Zobacz wideo Odważny cel Malwiny Smarzek na sezon polskich siatkarek. "Jedziemy wygrać"

"Dobre akcje muszą nas nakręcać"

- Kluczowe to utrzymać koncentracje - mówiła w przerwie pierwszego seta była reprezentantka Polski Magdalena Śliwa, która była gościem w studio TVP Sport. I ta koncentracja była utrzymana, choć drugi set był już bardziej wyrównany. To znaczy: wyrównany był jego początek i jego koniec, bo po pierwszej przerwie technicznej (8:6) Polki znowu zaczęły odskakiwać i na drugą schodziły przy ośmiopunktowym prowadzeniu (16:8). Później zaczęły tracić punkty seriami, ale zdołały wygrać drugiego seta do 20.

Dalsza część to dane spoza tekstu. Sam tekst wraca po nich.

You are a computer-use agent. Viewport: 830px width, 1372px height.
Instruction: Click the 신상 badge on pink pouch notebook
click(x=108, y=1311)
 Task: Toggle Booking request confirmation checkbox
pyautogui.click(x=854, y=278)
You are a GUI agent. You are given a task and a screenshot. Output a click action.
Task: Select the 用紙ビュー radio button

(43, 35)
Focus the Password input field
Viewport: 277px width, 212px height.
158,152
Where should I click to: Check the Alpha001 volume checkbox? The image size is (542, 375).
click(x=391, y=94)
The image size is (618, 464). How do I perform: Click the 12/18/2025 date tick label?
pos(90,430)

Na początku trzeciego koncentracja niestety uleciała. Koreanki zdobyły aż pięć punktów z rzędu i na pierwszej przerwie technicznej prowadziły 8:4. - Dobre akcje muszą nas nakręcać - mówił Nawrocki, który przy stanie 5:11 poprosił o czas. Ale jeśli ktoś się nakręcał, to Koreanki, które po tej przerwie zdobyły kolejne dwa punkty. - Dziewczyny, odrabiamy to - motywował Nawrocki na drugiej przerwie technicznej (11:16). No i zmotywował, bo Polki odrobiły straty. Przede wszystkim bardzo dobrze funkcjonującym blokiem. Doprowadziły do trzech piłek meczowych (24:21), ale potrzebowały tylko dwóch, bo po udanym ataku Magdaleny Stysiak wygrały seta do 22 i cały mecz 3:0.

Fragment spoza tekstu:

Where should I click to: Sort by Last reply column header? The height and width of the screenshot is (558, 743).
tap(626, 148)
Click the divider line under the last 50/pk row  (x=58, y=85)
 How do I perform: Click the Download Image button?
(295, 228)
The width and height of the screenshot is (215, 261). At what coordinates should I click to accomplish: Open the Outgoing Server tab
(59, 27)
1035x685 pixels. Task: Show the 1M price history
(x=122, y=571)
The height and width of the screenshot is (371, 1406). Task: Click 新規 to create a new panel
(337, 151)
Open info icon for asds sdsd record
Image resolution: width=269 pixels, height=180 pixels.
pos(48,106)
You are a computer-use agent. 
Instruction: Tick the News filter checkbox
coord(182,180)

  • Polska - Korea Południowa 3:0 (25:15, 25:20, 25:22)

Tegoroczna edycja Ligi Narodów rozgrywana jest w tzw. bezpiecznej bańce. Choć reprezentacje narzekają na warunki w tej bańce (więcej tutaj). A jest ich aż 16 (a wraz z męskimi - 32). Zagrają one w systemie każdy z każdym, z czego cztery najlepsze zespoły awansują do Final Four, który odbędzie się 24-25 czerwca.